There's nothing wrong with wanting work/life balance, but I think the only way to build a generational company is very, very strong work ethic. I just don't see any other way to do it. If you're a leader of an area in the company, excuses don't matter. If you succeed, you get all the praise. If you fail, you get all the blame, and it does not matter why you fail. We increased our revenue 10X every year since inception. First year was £2 million, second year was 20, and then this year, we're going to end at over £200 million.
You can't 10X again. (wind blowing) Ready to go? (upbeat music) Allen, dude, I am so looking forward to this. So I, I have you to thank for hiring my chief of staff, 'cause we were sitting in a cocktail bar in London and you were helping me hire, and I was like then, "Holy shit, this guy is brilliant and I need to do a show with him." That was three years ago. So thank you so much for doing this with me.
Yeah, thanks for having me.
Dude, I think a really interesting one to start with is you're a fricking machine, and I just want to understand, when we look at, like, transformative moments, one of the most transformative early moments for you was getting the job with Nick and with Revolut. Can you just take me to that? And Sacre actually said I had to ask this one. He was like, "You got to start with how he actually got the job." How did you get the job with Nick, and what did that look like?

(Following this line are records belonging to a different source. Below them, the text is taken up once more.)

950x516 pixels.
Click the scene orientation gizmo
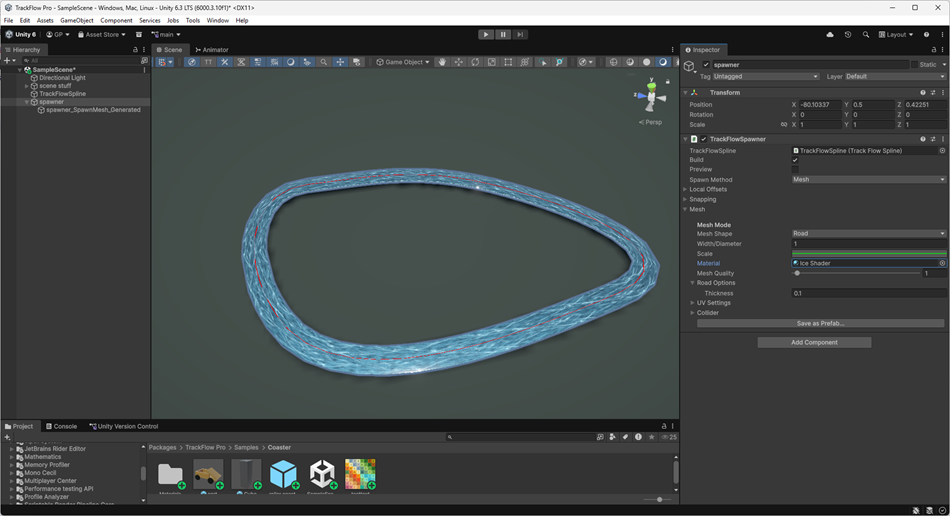point(651,98)
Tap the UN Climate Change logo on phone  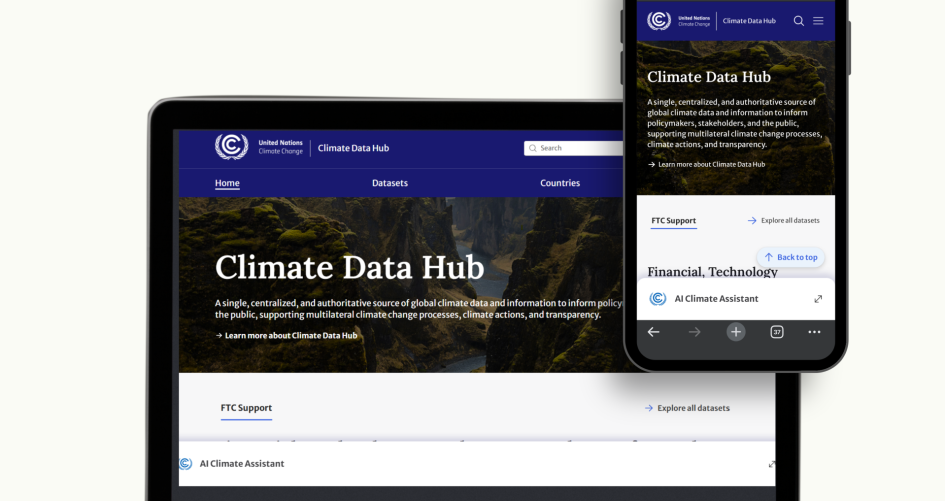[659, 20]
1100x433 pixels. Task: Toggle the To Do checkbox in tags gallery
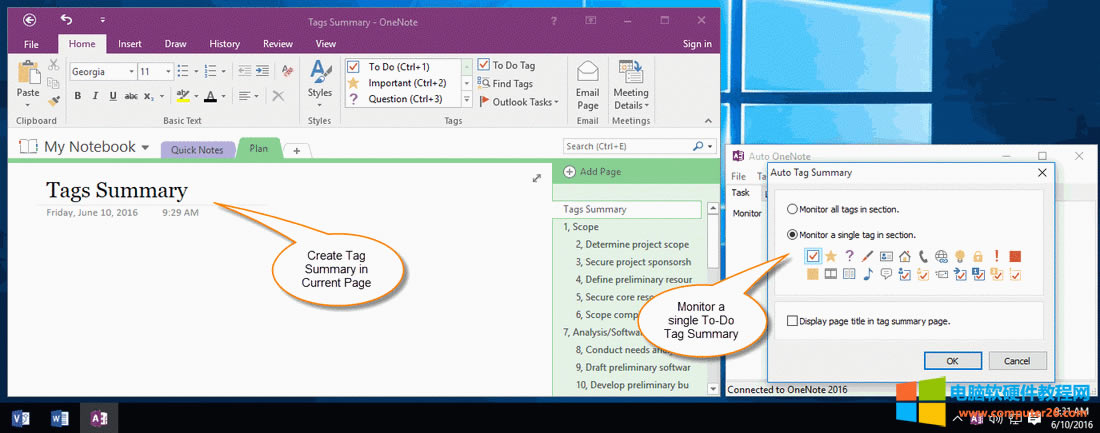pyautogui.click(x=353, y=67)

Yeah, so at the time, I just, you know, I, I, I had just graduated and, uh, I was just perusing on the, on the Facebook group, like it was called London Startups, and I saw this job post, um, Revolut, and I was like, "Okay, I have no idea what this company does, uh, but it's looking for fresh grads." I said, "Okay." I applied, and Nick replied within five minutes. And I was like, "Oh, wow, that's, that's very quick." And then he asked me to come for a face-to-face interview the next day. So I came for an interview and he asked me a bunch of physics questions. I was like, you know, I, I didn't realize I was look- I was applying for a physics job. (laughs) Um, and he offered m- me a role, you know, right after the interview. I said yes, and that was it. That was like, uh, the fastest interview process I've ev- I've ever had.